Kafka keeps recent segments locally (fast disk), and older, completed segments are uploaded to remote storage.

This allows Kafka to behave both as a high-performance message broker and a long-term event store — without separate data pipelines.

3. How it works🔗

a. Log segments🔗

Kafka stores each partition’s data as a series of log segments (files).
As the partition grows, older segments are rolled over (closed) and new ones are started.

b. Remote offloading🔗

Once a segment is closed (no new messages are appended), Kafka can upload it to the remote tier (e.g., S3 or HDFS).
The local copy can then be retained for a shorter time and eventually deleted based on local retention policy.

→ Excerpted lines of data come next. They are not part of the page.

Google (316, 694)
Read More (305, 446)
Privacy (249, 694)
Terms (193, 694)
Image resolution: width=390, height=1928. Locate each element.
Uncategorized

c. Dual retention policies🔗

You can define different retention policies for the two tiers:

Local retention: how long segments stay on broker disk (e.g., a few hours).
Remote retention: how long segments stay in the remote tier (e.g., days, months, or indefinitely).

This means brokers maintain only the active tail of the log locally, while the remote tier keeps historical data for long-term access.

4. Accessing data from both tiers🔗

Kafka abstracts both storage layers under the same log interface.

Consumers reading recent data (tail reads) → Served from local tier (fast disk I/O and page cache). These are typically real-time stream processors or dashboards.
Consumers reading older data (backfill or reprocessing) → Served from remote tier (fetched over the network from S3/HDFS). These are typically analytics, ETL, or replay jobs.

The switch between local and remote is transparent — clients don’t need to know where the data physically lives.

5. Components introduced by Tiered Storage🔗

a. RemoteLogManager🔗

A new internal Kafka component introduced in KIP-405. It handles:

Tracking which log segments have been uploaded.
Coordinating uploads, downloads, and deletions of remote segments.
Integrating with retention policies for both tiers.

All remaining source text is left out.